Бросаюсь бегом. Сначала несусь сломя голову, но вскоре, сообразив, что бежать еще долго, притормаживаю. Стараюсь выровнять дыхание, удержать ритм, как и положено на больших дистанциях. Если не ошибаюсь, в этом деле знают толк эфиопы.
Вопреки ожиданиям коридор очень быстро кончается, и я влетаю в образованный людьми круг. Останавливаюсь. Когда-то здесь стоял памятник Ленину.
Окружающие беззастенчиво рассматривают с головы до пят. Почти все одеты в долгополые пальто серовато-зеленого цвета. Кое-где видны и черные. Поздняя осень на дворе, но дети почему-то одеты по-летнему. Все, как один, в коротких лиловых штанишках и платьях, белых гольфах до колена и бежевых сандалиях. Никто не издает ни звука. Над головами реют черные воздушные шары. И все чуть заметно вибрирует… или мерцает, как изображение на экране издыхающего телевизора.
Я один в центре круга. Еле дышу. Дрожат колени. Весь в поту. Мокрая рубашка липнет к телу. По-прежнему ни звука. Должно быть, от меня чего-то ждут. Я и сам понимаю: надо сказать хоть что-нибудь. Хотя бы из вежливости.
Между тем в толпе поднимается легкий переполох. Мужчины отступают в стороны и пропускают какого-то типа среднего роста. Пританцовывая, он вступает в круг и становится рядом со мной. Его тонкие аргентинские усики кажутся пририсованными карандашом. Лицо выбелено, как у гейши. На губах – легкий мазок помады. Несмотря на все ухищрения, сразу узнаю в нем одного из семи мудрецов[1]. У него грустное лицо, но красивые глаза – большие, черные, беспокойные. Как опытный конферансье, он потирает руки, откашливается в кулак, прочищает горло. Ничего особенного – все по Станиславскому…
На нем черные лакированные и блестящие, как клавиши рояля, туфли. Фалды фрака свисают чуть не до земли. Он отвешивает мне фальшиво-почтительный поклон, потом отворачивается и кланяется на все четыре стороны света. Будто здоровается не с публикой, а с полюсами Земли. Все смеются, кроме меня. Не понимаю, что смешного в этом идиотском водевиле. Отовсюду несутся ободряющие выкрики. Мудрец поднимает руку, пытаясь унять публику.

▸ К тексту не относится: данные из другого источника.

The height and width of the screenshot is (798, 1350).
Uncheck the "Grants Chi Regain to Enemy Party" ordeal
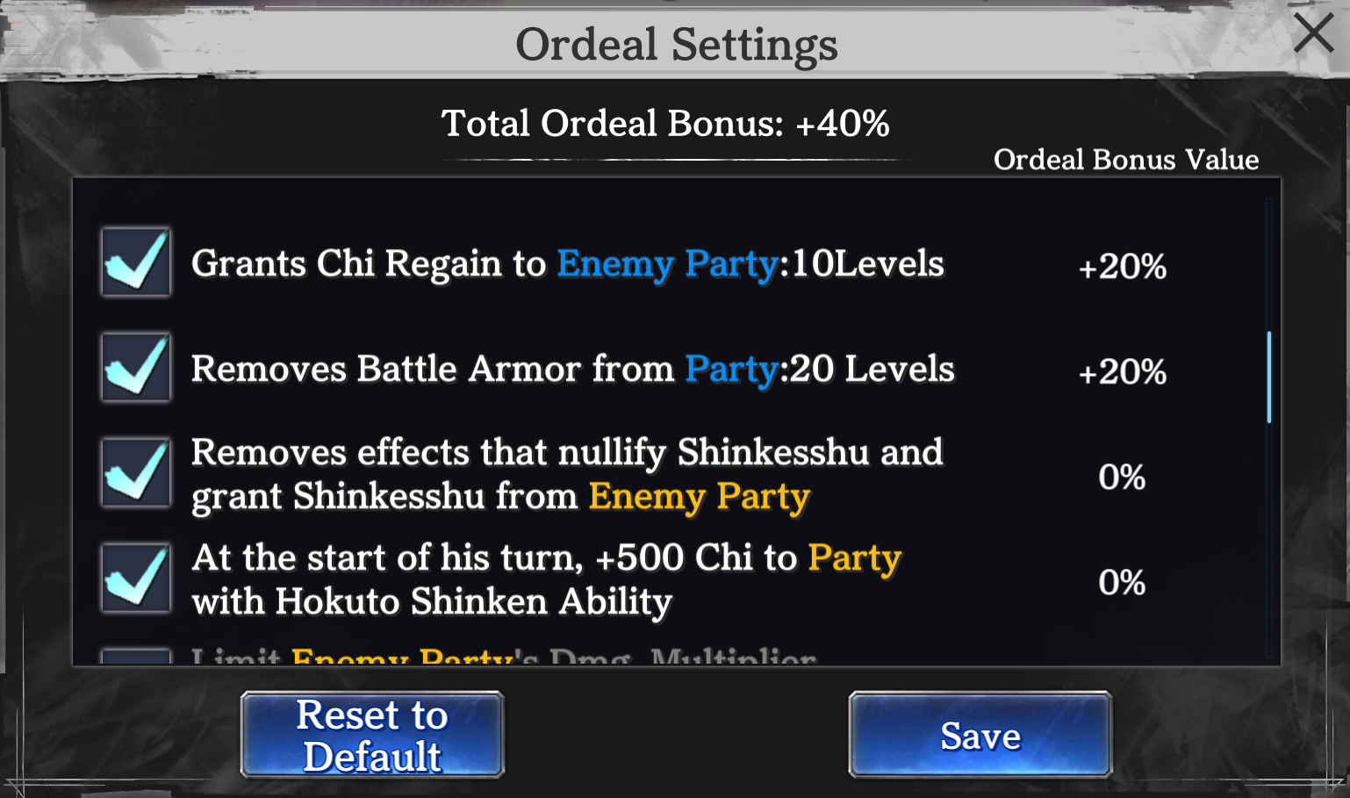click(x=135, y=262)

Жеста оказывается достаточно, шум стихает.
– Дамы и господа, – смерив меня своим умудренным взглядом, он снова оборачивается к публике. – Кто из вас без греха, пусть первый бросит в него шар!

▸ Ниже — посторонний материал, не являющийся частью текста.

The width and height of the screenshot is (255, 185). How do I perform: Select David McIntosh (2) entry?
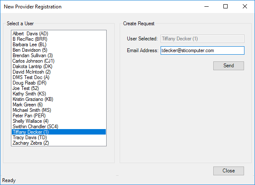tap(59, 72)
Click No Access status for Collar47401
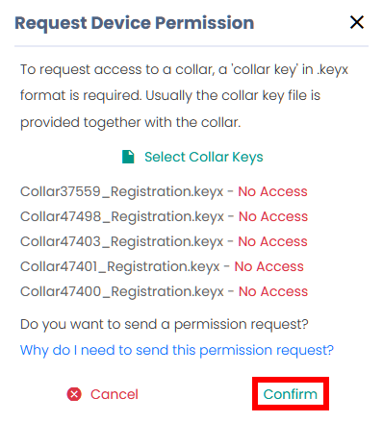 click(269, 266)
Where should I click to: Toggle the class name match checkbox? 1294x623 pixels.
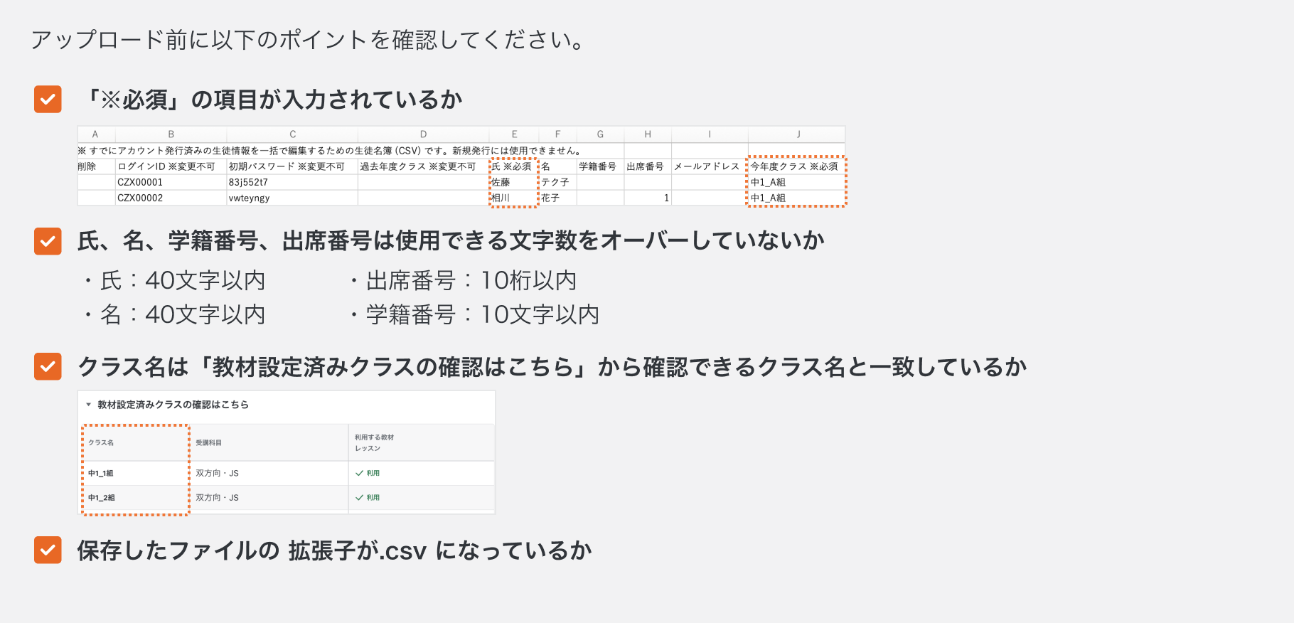[x=48, y=367]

Его последние слова тонут в визге толпы. От смеха надрываются все, от мала до велика. Старухи прикрывают беззубые рты носовыми платками, их отвислые индюшачьи подбородки омерзительно подрагивают. Мужчины фыркают и раздувают ноздри, как жеребцы. Кто-то колотит по асфальту тростью, не в силах сдержать чувств. Дети покатываются от хохота, держась за животы. Сотни черных шаров устремляются в небо. Солнце по-прежнему мерцает, как неисправная неоновая трубка. У какого-то старика изо рта выпадает зубной протез и принимается скакать по асфальту, как в комиксе. Мудрец тревожно озирается, опасаясь протеза, и скрывается в публике.
Круг понемногу сужается. Не переставая хохотать, люди сходятся вокруг меня. Все ближе и ближе. Обступают со всех сторон. Это уже не публика. Это черт знает что – цунами, тайфун, а не толпа. Никто не смеется, даже не смотрит на меня. У всех тяжелые, утомленные лица. Липнут со всех сторон. Дышат мне прямо в лицо. Вот-вот раздавят. Или сварят, как паровую котлету.

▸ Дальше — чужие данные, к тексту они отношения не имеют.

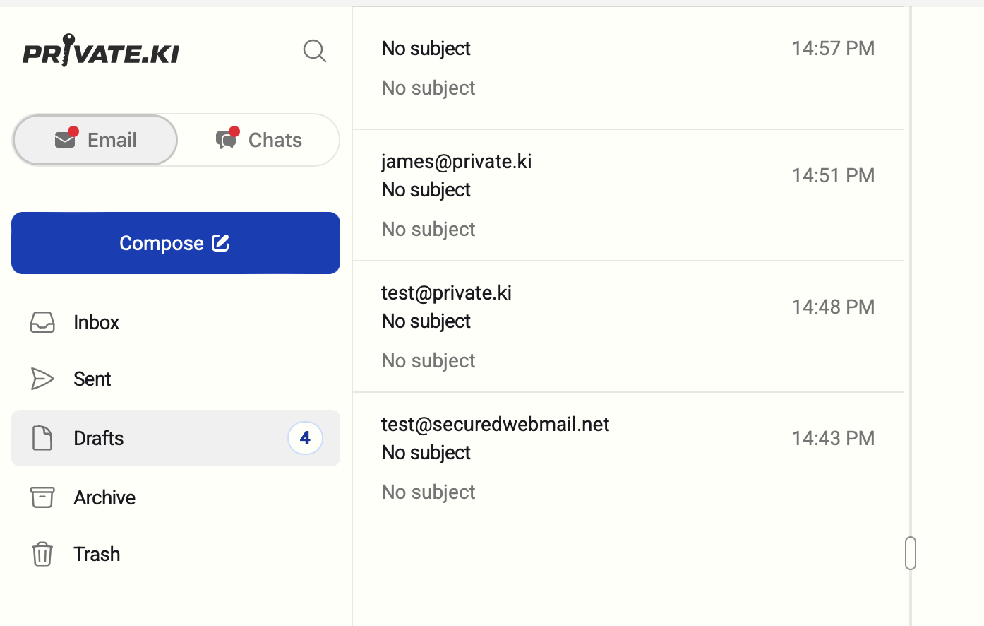Screen dimensions: 984x626
Task: Open the Sent folder
Action: pos(92,379)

– Двери закрываются, – объявляет кто-то педерастическим голосом. – Следующая станция «Авлабар».
Двери и впрямь закрываются, с визгом и грохотом. Локомотив тяжело трогается, набирает скорость. Несется в туннель так, что закладывает уши. Стук колес, скрип и вибрация вагона успокаивают. В тяжелом воздухе смешиваются запахи пота, грязи и лука. Лампочка окончательно гаснет, опускается темнота. Время от времени сквозь запотевшие окна вагона проскальзывает тусклый луч от плафонов на стенах туннеля. На потолке танцуют странные контуры, как в театре теней.
Едем долго. От долгого стояния немеют ноги, почти их не чувствую, будто их ампутировали. Не успеваю подумать, что ехать мы будем вечность, как вдруг поезд с чудовищным скрежетом резко тормозит.